[Stored data]
>>>>>

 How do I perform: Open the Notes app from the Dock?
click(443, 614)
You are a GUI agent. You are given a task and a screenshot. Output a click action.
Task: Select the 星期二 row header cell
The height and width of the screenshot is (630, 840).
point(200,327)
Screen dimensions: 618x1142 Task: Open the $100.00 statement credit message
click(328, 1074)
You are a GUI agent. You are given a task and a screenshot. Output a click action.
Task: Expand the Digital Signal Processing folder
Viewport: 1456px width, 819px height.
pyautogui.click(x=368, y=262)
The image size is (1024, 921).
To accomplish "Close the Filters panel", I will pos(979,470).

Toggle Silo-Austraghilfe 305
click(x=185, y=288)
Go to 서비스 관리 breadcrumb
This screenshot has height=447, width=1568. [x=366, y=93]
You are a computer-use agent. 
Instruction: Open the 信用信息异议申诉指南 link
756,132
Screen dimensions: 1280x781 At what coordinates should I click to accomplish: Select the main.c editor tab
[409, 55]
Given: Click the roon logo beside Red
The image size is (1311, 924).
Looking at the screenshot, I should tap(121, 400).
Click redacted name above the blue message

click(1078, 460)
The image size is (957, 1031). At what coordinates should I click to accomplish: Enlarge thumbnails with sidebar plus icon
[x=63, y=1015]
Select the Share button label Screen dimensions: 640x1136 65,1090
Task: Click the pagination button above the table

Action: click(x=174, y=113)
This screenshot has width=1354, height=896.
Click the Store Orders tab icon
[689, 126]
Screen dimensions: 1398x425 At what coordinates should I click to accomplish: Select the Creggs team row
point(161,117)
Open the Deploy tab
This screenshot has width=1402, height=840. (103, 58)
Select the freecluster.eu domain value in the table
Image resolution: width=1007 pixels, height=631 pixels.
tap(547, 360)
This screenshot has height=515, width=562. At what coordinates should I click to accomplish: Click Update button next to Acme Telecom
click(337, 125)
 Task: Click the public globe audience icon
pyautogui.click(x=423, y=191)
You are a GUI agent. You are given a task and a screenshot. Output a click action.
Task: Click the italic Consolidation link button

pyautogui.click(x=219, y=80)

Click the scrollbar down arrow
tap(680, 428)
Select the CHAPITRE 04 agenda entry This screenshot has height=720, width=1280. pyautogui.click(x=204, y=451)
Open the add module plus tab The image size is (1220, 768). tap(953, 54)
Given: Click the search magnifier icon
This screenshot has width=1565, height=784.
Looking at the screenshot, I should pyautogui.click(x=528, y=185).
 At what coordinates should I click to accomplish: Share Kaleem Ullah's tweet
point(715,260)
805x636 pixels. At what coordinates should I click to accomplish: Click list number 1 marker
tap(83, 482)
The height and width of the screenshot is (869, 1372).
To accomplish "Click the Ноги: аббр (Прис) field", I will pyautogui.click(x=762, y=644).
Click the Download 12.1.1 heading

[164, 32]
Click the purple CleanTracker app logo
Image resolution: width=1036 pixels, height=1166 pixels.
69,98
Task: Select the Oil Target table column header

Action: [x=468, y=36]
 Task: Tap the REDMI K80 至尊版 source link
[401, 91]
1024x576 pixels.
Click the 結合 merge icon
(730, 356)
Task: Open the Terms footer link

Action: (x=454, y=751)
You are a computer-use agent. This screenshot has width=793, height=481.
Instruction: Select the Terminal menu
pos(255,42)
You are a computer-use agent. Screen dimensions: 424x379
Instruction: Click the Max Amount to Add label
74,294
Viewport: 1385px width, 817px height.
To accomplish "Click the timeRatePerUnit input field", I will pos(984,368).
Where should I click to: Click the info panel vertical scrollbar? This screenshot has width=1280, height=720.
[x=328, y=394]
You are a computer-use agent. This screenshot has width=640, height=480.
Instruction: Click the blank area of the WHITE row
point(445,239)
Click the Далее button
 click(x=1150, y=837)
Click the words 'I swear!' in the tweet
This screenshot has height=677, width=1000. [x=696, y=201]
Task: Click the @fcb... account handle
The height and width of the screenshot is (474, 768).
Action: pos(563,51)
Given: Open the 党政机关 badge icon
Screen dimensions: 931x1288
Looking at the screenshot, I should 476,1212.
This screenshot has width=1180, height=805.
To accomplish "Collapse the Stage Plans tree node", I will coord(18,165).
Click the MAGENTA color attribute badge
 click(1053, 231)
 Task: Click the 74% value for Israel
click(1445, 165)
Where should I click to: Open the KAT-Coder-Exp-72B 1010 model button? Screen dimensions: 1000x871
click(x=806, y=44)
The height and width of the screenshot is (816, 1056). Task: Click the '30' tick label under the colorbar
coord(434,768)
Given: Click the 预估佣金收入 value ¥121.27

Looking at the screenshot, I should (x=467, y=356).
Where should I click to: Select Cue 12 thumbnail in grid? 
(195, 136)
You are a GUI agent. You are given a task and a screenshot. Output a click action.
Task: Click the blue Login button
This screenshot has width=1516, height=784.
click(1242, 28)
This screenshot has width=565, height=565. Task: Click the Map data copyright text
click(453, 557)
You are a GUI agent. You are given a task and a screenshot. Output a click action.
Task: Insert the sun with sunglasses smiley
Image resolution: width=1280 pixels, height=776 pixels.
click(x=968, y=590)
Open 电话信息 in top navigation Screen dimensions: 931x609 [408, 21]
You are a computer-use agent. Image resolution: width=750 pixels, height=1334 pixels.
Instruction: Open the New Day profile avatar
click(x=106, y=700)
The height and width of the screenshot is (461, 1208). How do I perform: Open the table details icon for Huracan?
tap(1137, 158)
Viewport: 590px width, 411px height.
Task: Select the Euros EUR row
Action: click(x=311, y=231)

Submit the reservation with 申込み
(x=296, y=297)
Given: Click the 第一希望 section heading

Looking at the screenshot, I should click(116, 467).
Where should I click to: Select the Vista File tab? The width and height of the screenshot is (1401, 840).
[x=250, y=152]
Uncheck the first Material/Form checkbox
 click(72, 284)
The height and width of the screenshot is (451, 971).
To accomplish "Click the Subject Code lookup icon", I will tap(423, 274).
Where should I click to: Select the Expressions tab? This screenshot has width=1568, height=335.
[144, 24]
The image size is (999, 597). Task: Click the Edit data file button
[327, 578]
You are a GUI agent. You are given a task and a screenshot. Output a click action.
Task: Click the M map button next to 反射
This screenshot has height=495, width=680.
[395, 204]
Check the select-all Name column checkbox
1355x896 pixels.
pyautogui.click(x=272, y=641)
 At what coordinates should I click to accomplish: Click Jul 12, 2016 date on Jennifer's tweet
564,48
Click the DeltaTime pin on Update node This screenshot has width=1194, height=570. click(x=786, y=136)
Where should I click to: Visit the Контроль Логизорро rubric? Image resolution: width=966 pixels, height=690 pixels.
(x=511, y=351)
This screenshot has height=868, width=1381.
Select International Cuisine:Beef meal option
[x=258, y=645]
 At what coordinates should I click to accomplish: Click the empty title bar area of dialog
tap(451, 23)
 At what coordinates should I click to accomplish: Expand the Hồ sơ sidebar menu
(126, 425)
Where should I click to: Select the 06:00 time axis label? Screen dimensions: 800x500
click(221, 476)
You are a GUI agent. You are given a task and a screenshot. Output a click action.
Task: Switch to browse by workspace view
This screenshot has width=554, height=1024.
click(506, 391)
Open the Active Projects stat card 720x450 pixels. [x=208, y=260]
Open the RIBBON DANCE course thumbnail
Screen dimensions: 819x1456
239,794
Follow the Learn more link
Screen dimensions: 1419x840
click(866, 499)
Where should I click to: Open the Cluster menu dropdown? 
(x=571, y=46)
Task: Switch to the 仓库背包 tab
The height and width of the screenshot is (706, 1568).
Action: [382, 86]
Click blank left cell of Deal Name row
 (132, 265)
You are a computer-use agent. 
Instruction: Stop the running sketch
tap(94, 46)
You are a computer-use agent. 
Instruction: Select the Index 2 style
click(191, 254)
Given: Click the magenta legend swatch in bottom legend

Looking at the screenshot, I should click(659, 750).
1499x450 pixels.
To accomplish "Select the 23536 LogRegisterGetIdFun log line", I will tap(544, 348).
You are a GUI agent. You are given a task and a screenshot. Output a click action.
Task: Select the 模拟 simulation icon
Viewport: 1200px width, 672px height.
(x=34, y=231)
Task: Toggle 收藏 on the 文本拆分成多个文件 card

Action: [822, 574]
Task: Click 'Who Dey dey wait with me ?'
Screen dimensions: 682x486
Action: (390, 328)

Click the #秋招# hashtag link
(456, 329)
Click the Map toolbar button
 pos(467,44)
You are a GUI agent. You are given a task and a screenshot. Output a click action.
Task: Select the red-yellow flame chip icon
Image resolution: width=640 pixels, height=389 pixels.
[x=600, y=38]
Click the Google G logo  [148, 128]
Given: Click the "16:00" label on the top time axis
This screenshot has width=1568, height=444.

<<<<<

» **EXERCISE DIRECTIONS**: Using the entries above, output exactly the lines between the line holding "At what coordinates should I click to accomplish: Click Jul" and the line holding "Task: Click 'Who Dey dey wait with me ?'", end lines included, and nothing more.

» **COMPLETED TASK**:
 At what coordinates should I click to accomplish: Click Jul 12, 2016 date on Jennifer's tweet
564,48
Click the DeltaTime pin on Update node This screenshot has width=1194, height=570. click(x=786, y=136)
Where should I click to: Visit the Контроль Логизорро rubric? Image resolution: width=966 pixels, height=690 pixels.
(x=511, y=351)
This screenshot has height=868, width=1381.
Select International Cuisine:Beef meal option
[x=258, y=645]
 At what coordinates should I click to accomplish: Click the empty title bar area of dialog
tap(451, 23)
 At what coordinates should I click to accomplish: Expand the Hồ sơ sidebar menu
(126, 425)
Where should I click to: Select the 06:00 time axis label? Screen dimensions: 800x500
click(221, 476)
You are a GUI agent. You are given a task and a screenshot. Output a click action.
Task: Switch to browse by workspace view
This screenshot has width=554, height=1024.
click(506, 391)
Open the Active Projects stat card 720x450 pixels. [x=208, y=260]
Open the RIBBON DANCE course thumbnail
Screen dimensions: 819x1456
239,794
Follow the Learn more link
Screen dimensions: 1419x840
click(866, 499)
Where should I click to: Open the Cluster menu dropdown? 
(x=571, y=46)
Task: Switch to the 仓库背包 tab
The height and width of the screenshot is (706, 1568).
Action: [382, 86]
Click blank left cell of Deal Name row
 (132, 265)
You are a computer-use agent. 
Instruction: Stop the running sketch
tap(94, 46)
You are a computer-use agent. 
Instruction: Select the Index 2 style
click(191, 254)
Given: Click the magenta legend swatch in bottom legend

Looking at the screenshot, I should click(659, 750).
1499x450 pixels.
To accomplish "Select the 23536 LogRegisterGetIdFun log line", I will tap(544, 348).
You are a GUI agent. You are given a task and a screenshot. Output a click action.
Task: Select the 模拟 simulation icon
Viewport: 1200px width, 672px height.
(x=34, y=231)
Task: Toggle 收藏 on the 文本拆分成多个文件 card

Action: [822, 574]
Task: Click 'Who Dey dey wait with me ?'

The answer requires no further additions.